Roman, Tome 1: Le chant du coq, Montréal, Éd.Québec/Amérique, 1985.

Description :

«La réussite des Filles de Caleb tient d’abord à ceci que le destin d’Émilie Bordeleau devient aussi valable aux yeux du lecteur d’ici que s’il s’agissait d’une paysanne suédoise ou italienne. Arlette Cousture a transformé cette vie ordinaire en modèle de durée, en valeur symbolique, en expression directe d’un milieu et d’une conception de vie qui nous touchent profondément en tant qu’homme et que Québécois.

Cette approche historique correspond à un besoin. Lequel d’entre nous peut se targuer de bien connaître l’histoire sociale de son pays? Comment les enfants naissaient-ils, à la fin du siècle dernier? Quel rôle jouait une sage-femme? Quand le médecin intervenait-il? Comment les femmes s’habillaient-elles? Quel était le statut social d’une jeune institutrice? La place du cheval? Les rapports entre père et fille, entre mère et fils? Arlette Cousture nous fait comprendre de façon naturelle les mécanismes de cette vie qui nous paraît antédiluvienne, mais qui nous est nécessaire à l’âme, si nous voulons survivre comme entité culturelle et sociale. La mémoire bien entraînée débouche sur le retour à l’histoire.»

Le Devoir, Jean Ethier-Blais, 2 mai 1987, p. D-8

«Mais retrouvons l’essentiel, car nous sommes en face d’un cas intéressant, ici: un roman qui sait retenir l’attention du lecteur ou de la lectrice, un roman qui est écrit pour être lu, pour le plaisir non pas du texte d’abord, mais de la communication, de l’univers qu’il sait évoquer, des sentiments qu’il réussit à faire partager. De ce point de vue, Arlette Cousture réussit un coup double: raconter une histoire prenante, surtout dans la deuxième moitié de l’oeuvre, et émouvoir ses lecteurs à plus d’une reprise, mais particulièrement à la fin où apparaît cette solitude irrémédiable des êtres humains. Ce qui fait la force de ce roman, je crois, c’est une grande aptitude communicative sur le plan de l’histoire, en même temps que l’exploitation d’une myriade de sentiments, d’émotions dans une large gamme qui accueille les contraires.»

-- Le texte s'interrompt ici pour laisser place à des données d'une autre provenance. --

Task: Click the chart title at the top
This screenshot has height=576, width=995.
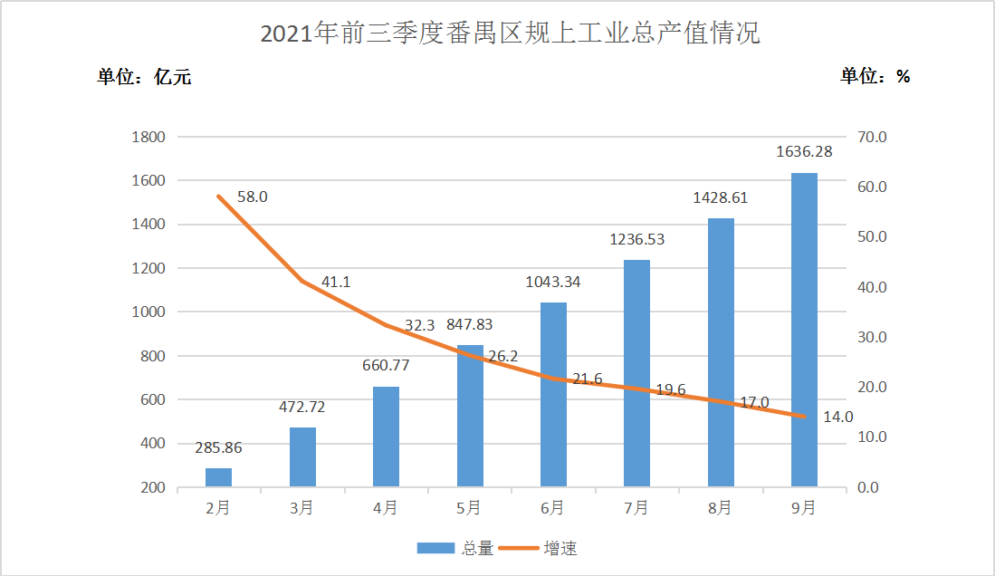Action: (510, 34)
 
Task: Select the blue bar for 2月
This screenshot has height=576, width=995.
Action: (218, 477)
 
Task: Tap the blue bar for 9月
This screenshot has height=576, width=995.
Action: (804, 330)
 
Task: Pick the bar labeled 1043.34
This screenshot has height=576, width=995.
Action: (553, 394)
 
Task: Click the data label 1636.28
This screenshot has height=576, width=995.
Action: (804, 152)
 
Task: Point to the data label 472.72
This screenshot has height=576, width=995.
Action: (302, 407)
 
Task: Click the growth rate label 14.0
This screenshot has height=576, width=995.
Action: (837, 418)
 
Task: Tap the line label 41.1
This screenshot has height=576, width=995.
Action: (336, 282)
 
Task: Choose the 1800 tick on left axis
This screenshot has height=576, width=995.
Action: (148, 138)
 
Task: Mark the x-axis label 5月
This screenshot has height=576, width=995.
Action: (469, 508)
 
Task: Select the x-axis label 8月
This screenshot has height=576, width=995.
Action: (720, 508)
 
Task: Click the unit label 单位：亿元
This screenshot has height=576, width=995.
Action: (145, 77)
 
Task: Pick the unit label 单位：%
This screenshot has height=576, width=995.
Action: (875, 77)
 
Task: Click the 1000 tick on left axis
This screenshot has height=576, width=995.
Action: (148, 312)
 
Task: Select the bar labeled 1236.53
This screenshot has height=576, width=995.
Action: (636, 373)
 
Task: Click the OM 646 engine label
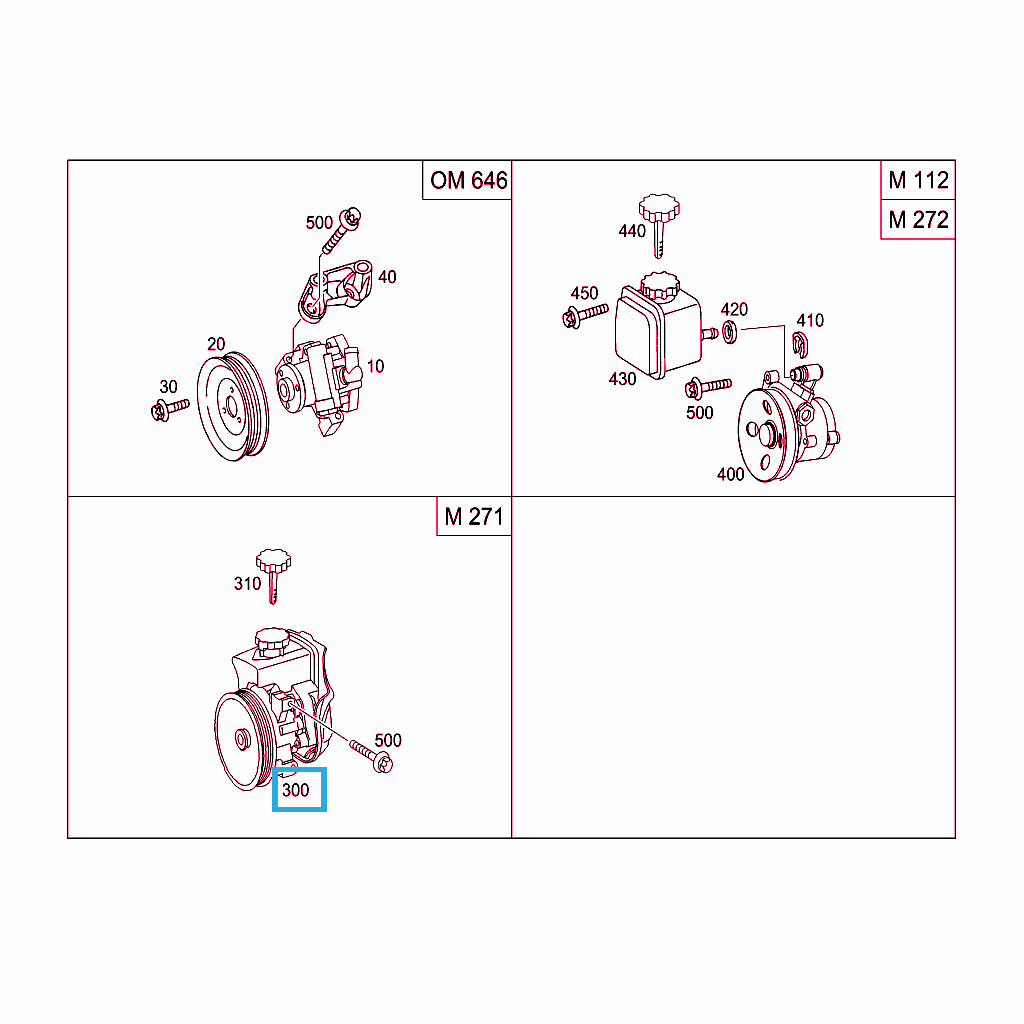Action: click(468, 180)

Lettres québécoises, PierreHébert, # 46, p. 25

Critiques :

«C'est son style d'écriture qui m'a accrochée. Tout coule... c'est excellent!»

Louise Faure, Téléservice, Radio-Québec.

«Arlette Cousture a du plaisir à raconter. C'est visible, lisible. On a l'impression non pas d'une tranche de vie, mais de tout un pain de vie. C'est un monde. Ce roman nous a rassasiés, nourris, presque gavés. Pas seulement d'ans et d'amertume: aussi de tendresses, de joies, de peines, d'amours, de renaissances, de deuils, de morts, de maladies, d'émerveillement et de bien d'autres choses encore. On ne reste pas sur sa faim.»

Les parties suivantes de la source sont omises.